Regulierungsfreiheit bei VDSL unerwünscht

Die EU-Kommission hat sich gegen eine zeitweise Regulierungsfreiheit des VDSL-Netzes der Deutsche Telekom AG ausgesprochen und will an der öffnung für die Wettbewerber festhalten.
Vor wenigen Tagen hatte die EU-Kommission dem Regulierungsvorschlag der Bundesnetzagentur grünes Licht erteilt und dieser sieht vor dass die Deutsche Telekom AG alle ihre Breitbandnetze unabhängig von der eingesetzten DSL-Technologie für die Wettbewerber öffnen muss wodurch ein Bitstromzugang entsteht.
Der Bonner Konzern welcher mit über 60 Prozent Marktanteil nach wie vor das dominierende Unternehmen auf dem deutschen DSL-Markt ist zeigt sich von der Entscheidung der EU-Kommission das VDSL-Netz für den Wettbewerb öffnen zu lassen enttäuscht.

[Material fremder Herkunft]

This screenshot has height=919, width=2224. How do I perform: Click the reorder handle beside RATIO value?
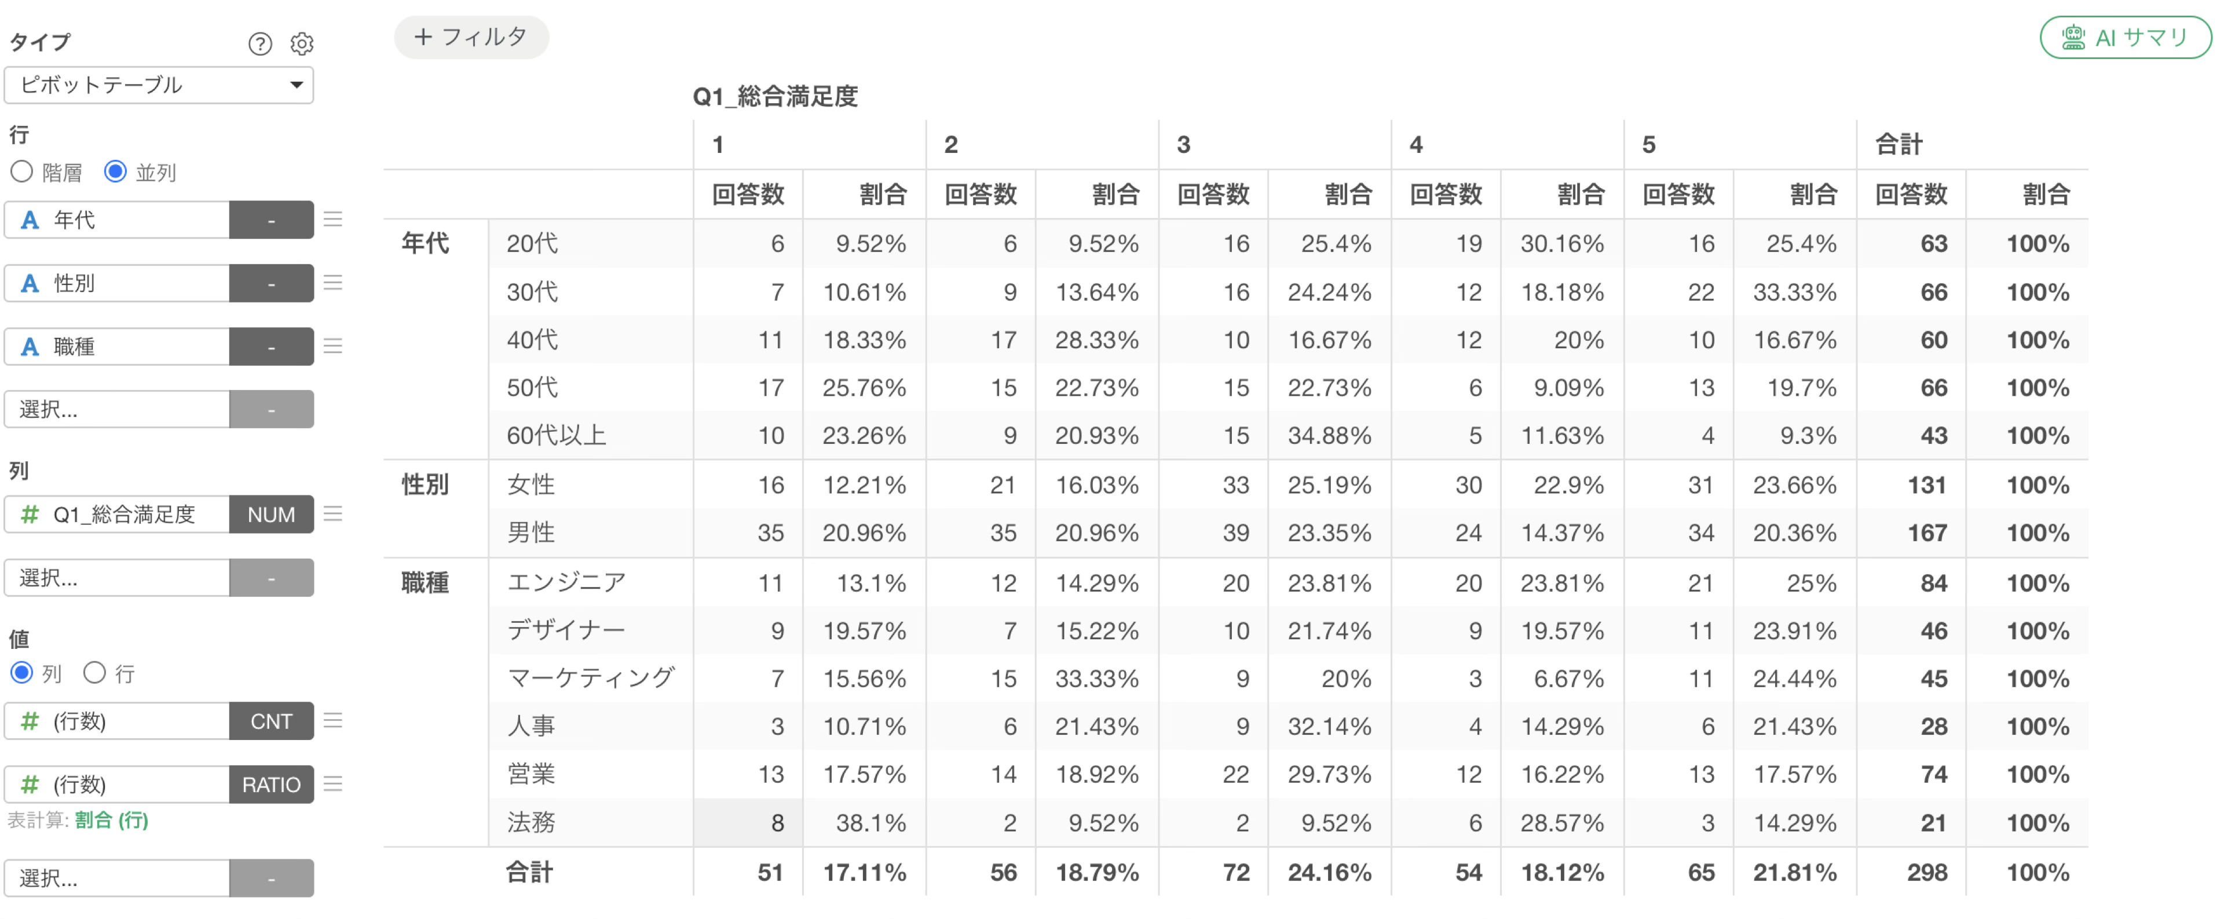click(333, 783)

Wenn die Politik dem VDSL-Netz der Deutsche Telekom AG nun doch einen zeitweisen Wettbewerbsschutz gibt so könnte es zu einem rechtlichen Streit mit der Europäischen Union kommen.

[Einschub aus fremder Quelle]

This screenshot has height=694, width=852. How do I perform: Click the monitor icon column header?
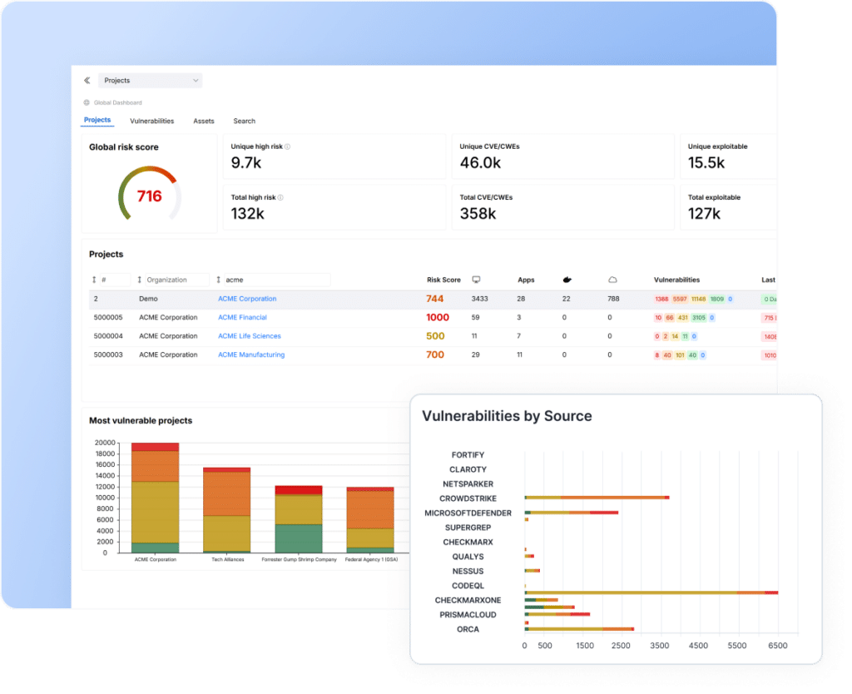(476, 279)
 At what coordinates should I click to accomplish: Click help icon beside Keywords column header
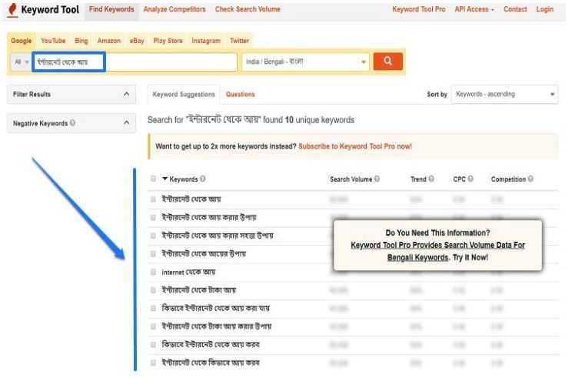click(203, 179)
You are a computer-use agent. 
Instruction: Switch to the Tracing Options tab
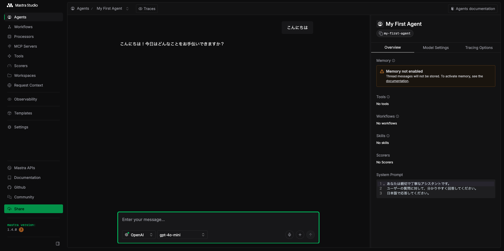(479, 48)
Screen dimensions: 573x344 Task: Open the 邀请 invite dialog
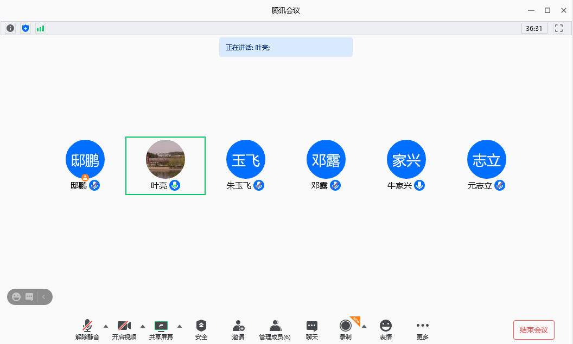(238, 329)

Der Konzern will nur weitere vierzig Großstädte mit VDSL versorgen und damit zusammen drei Milliarden Euro investieren wenn die Politik einen zeitlich begrenzten Wettbewerbsschutz gibt.
Das VDSL-Netz der Deutsche Telekom AG steht zur Zeit in zehn Großstädten zur Verfügung und wird aktuell wegen technischer Schwierigkeiten nur mit einer Bandbreite von 25 statt 50 Megabit pro Sekunde gefahren.